Management of Hepatitis B Virus Infection Using CRISPR/Cas Technology

HBV (hepatitis B virus) infection is a major cause of mortality and morbidity, particularly in Asia and Africa. One of the main issues in present drugs for management of hepatitis B virus infection is that, although inhibitors can inhibit the formation of viral DNA from pre-RNA transcripts but the translation and transcription of viral mRNAs from the cccDNA template do not stop by these inhibitors which are present in the nucleus of infected cells. In addition, because cccDNAs are very stable, prolonged hepatitis B virus infections are least treated with the use of inhibitors and cannot completely stop the expansion of hepatitis B virus-related infections like hepatocellular carcinoma and cirrhosis. Consequently, there is a lot of attention in the possibilities of emerging the methods of treatment which will be targeted to cccDNA directly to eliminate.

The capacity of the bacterial CRISPR/Cas machinery which is DNA editing machinery as a specific instrument for the destruction and cleavage of hepatitis B virus cccDNAs in the nucleus of infected cells. This machinery will be regulated and consider which measures CRISPR/Cas targeting of hepatitis B virus DNA will be necessary, and a clinically viable approach to treat permanent infections in human being HBV cccDNAs.

CRISPR/Cas loci are present in broad range of bacteria, is ready to target specific RNAs of various DNA bacteriophages. Bacterial CRISPR/Cas type ii system is transcribed with respect to a close permanent area to form a crRNA (CRISPR RNA), crRNA intricate with the tracrRNA (trans-activating RNA). Then this heterodimer bound by Cas9 (effector protein). Cas9 recognized PAM (protospacer adjacent motif) which is a small DNA sequence. Then a DNA target genome scans by Cas9 protein for the protospacer adjacent motifs sequence, then binds the DNA to the crRNA. If larger complementarity is recognized, then Cas9 protein chops target phage DNA by using two different domains of protein: Cas9 RuvC domain and Cas9 HNH (nuclease domain), one chops non-complementary strand of DNA, while other chops complementary strand of DNA. After this dsDNA disruption brings the degradation of the viral genome and stops infection.
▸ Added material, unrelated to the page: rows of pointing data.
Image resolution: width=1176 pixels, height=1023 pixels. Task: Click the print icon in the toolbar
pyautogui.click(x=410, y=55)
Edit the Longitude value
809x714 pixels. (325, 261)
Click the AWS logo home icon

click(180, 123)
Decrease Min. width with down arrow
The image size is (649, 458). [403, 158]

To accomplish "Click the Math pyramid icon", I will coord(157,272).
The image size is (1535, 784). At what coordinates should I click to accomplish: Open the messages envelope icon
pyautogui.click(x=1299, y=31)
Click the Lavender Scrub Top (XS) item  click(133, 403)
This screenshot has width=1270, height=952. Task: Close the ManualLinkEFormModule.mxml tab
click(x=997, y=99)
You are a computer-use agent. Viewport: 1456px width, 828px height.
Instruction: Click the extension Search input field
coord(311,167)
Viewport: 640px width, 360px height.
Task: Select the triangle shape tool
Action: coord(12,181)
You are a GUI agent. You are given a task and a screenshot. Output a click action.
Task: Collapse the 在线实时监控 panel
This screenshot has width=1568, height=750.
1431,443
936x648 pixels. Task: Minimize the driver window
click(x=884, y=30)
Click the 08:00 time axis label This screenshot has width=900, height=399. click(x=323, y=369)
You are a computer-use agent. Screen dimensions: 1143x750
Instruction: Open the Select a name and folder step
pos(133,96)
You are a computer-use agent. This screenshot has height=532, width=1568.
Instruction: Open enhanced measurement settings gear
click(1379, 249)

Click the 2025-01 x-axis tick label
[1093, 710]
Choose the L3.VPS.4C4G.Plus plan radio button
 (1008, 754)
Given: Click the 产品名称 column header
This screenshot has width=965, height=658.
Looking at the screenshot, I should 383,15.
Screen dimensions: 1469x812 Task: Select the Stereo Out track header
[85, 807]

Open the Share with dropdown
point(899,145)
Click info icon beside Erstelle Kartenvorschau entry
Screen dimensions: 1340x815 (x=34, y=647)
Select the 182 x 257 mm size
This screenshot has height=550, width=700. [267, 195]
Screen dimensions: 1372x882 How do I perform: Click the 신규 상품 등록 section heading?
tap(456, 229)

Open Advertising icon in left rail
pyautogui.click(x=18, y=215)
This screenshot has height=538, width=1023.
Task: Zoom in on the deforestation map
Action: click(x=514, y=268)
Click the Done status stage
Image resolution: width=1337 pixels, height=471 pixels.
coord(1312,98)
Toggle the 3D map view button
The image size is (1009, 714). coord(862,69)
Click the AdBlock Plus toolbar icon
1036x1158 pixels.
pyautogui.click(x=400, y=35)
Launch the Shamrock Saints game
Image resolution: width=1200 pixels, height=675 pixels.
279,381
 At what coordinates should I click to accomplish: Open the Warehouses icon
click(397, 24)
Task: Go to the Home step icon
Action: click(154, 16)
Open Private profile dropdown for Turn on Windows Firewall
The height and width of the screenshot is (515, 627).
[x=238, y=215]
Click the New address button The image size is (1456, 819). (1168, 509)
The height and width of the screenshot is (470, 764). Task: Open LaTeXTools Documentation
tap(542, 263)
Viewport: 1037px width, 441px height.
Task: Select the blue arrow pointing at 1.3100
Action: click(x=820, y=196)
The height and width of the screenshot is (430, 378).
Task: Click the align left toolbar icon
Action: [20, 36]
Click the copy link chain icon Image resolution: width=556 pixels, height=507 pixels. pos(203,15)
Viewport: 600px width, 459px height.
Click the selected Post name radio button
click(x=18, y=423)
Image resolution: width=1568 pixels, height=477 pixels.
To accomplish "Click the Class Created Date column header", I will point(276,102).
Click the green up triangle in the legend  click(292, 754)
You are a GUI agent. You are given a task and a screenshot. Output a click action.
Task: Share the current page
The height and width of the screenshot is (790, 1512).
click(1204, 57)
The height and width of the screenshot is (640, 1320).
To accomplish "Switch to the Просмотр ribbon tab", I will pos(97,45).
Once combination of both Cas9/sgRNA expressed in hepatocyte cells infected with HBV, cleavage of cccDNA occurs. Due to this mechanism a lots of cccDNA molecules are eliminate. Alternatively, NHEJ repaired cleaved cccDNA of HBV. Again cleaved those molecules which are restored in the wild-type, resulting in the gathering of mutated DNA molecules of HBV, which are usually contain small fragments that are rejected for further cleavage due to un-complementarity with sgRNA.

Cleavage of HBV genomes is promised by CRISPR/Cas9 to eliminate cccDNAs of persistent HBV. Therefore, it seems that by combined CRISPR/Cas9 and sgRNA, it is a possible strategy to cure long-lasting hepatitis B. However, Vitro is stable and valuable cultural system that can produce authentic cccDNAs of HBV, is presently missing and need to find the utility of CRISPR/Cas.